Writing a MiniC-to-MSIL compiler in F# - Part 2 - Lexing and parsing
- This post is part of the series Writing a MiniC-to-MSIL compiler in F#.
- You can find the code for this series in the Mini-C GitHub repository.
Introduction
In the last post, we defined an abstract syntax tree (AST) for our compiler. Now we’ll focus on turning Mini-C source code like this:
int main(bool b) {
while (b)
break;
return 1;
}
into a tree of objects (or, an abstract syntax tree) like this:
[Ast.FunctionDeclaration(
Ast.Int, "main",
[ Ast.ScalarVariableDeclaration (Ast.Bool, "b") ],
(
[],
[
Ast.WhileStatement(
Ast.IdentifierExpression { Identifier = "b" },
Ast.BreakStatement
)
Ast.ReturnStatement(Some(Ast.LiteralExpression (Ast.IntLiteral 1)))
]
)
)]
(That’s an actual example from one of Mini-C’s unit tests.)
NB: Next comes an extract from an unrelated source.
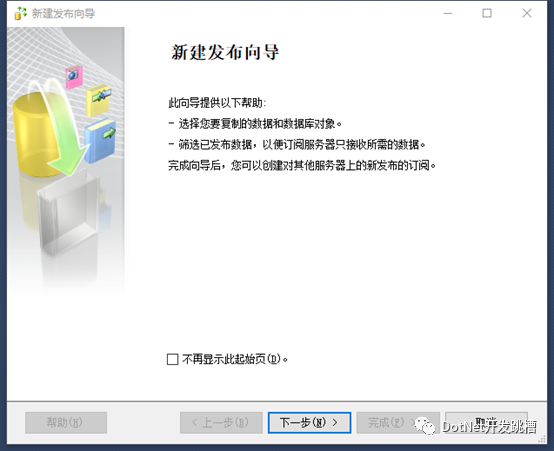The height and width of the screenshot is (451, 554).
Task: Click the gray transparent book graphic
Action: click(69, 209)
Compilers traditionally break this transformation down into two steps: lexing and parsing.
Lexing
A lexer takes the raw source code, and breaks it up into “tokens”. For example, if you take this source code:
while (b)
break;
and pass it through a C lexer, you will get something like this back:
while keyword
openParen
identifier
closeParen
break keyword
semicolon
In C-based languages, including Mini-C, white space is insignificant, so the lexer throws it away.
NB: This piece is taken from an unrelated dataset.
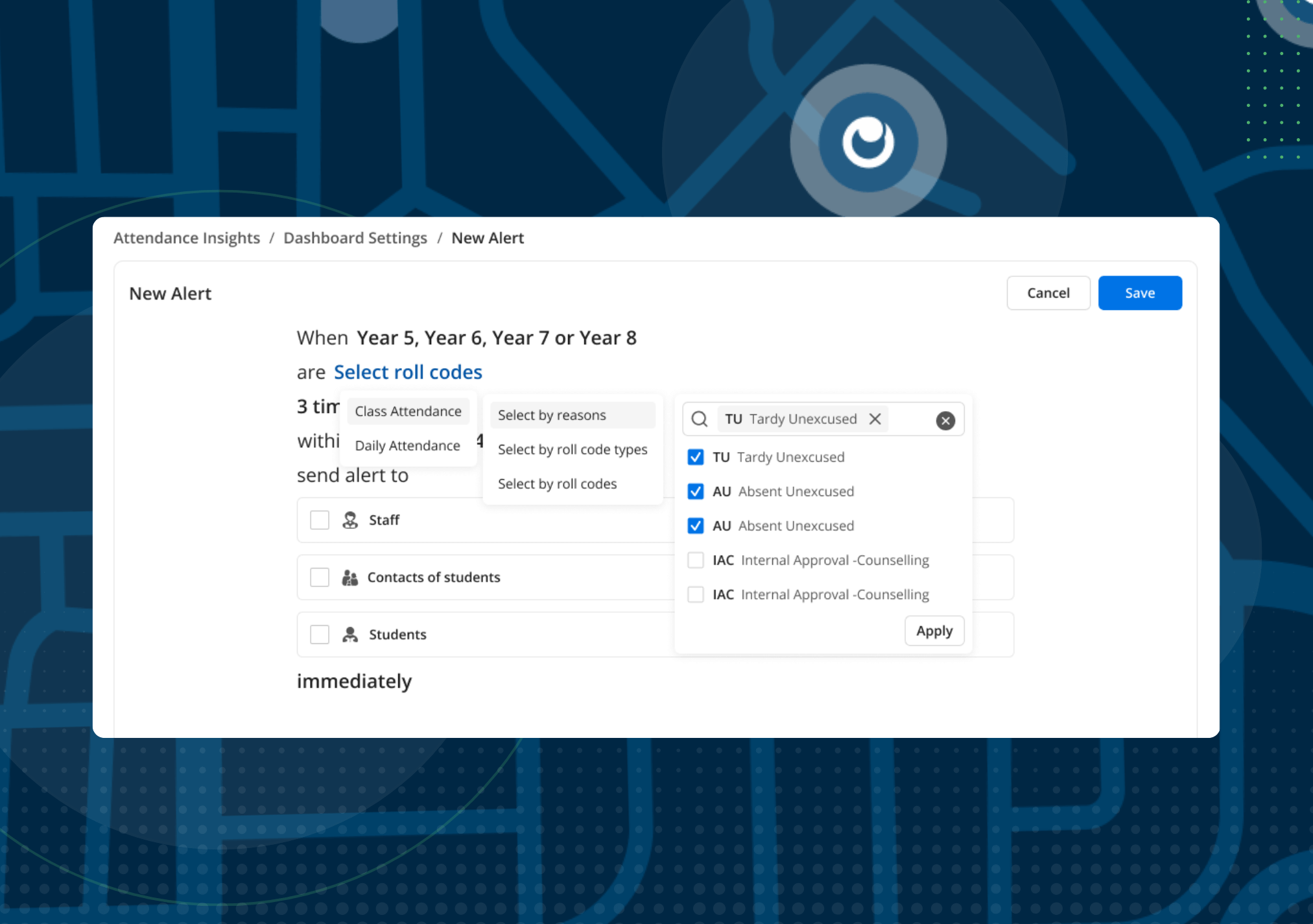The height and width of the screenshot is (924, 1313).
Task: Uncheck TU Tardy Unexcused checkbox
Action: point(695,457)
Note that the lexer doesn’t understand or verify the language syntax; for example, if you left out a )
in the previous example, the lexer would still work. Validating syntax one of the tasks performed by a parser.
Parsing
A parser takes the stream of tokens output by a lexer, and builds some sort of structural representation, validating syntax in the process. For example, given this stream of tokens from the lexer:
while keyword
openParen
identifier
closeParen
break keyword
semicolon
Mini-C’s parser will build this abstract syntax tree:
Ast.WhileStatement(
Ast.IdentifierExpression { Identifier = "b" },
Ast.BreakStatement
)
If there are any syntax errors - for example, a missing )
- the parser will (hopefully) detect that and return the relevant error message.
That’s as much detail as I’m going to go into on lexing and parsing in the abstract - it’s a fascinating area though, and I recommend LL and LR parsing demystified as a good introduction to parsing.
Hand-coded or generated?
It’s perfectly possible (and quite fun) to write a lexer and parser from scratch. I did just that for StitchUp a few years ago. For simple languages, it’s not that hard to write a recursive descent parser.
Perhaps the most popular (?) option is to use a parser generator. ANTLR, Bison and Yacc are some of the most used parser generators. FsLex and FsYacc are lexer and parser generator tools for use with F#. I actually did originally use FsLex and FsYacc for Mini-C, but I didn’t like the separate steps required to first build the parser generator code, and then compile it into my project. It’s a very context-specific decision, though - for a “real” language project, this type of tool would probably be my go-to.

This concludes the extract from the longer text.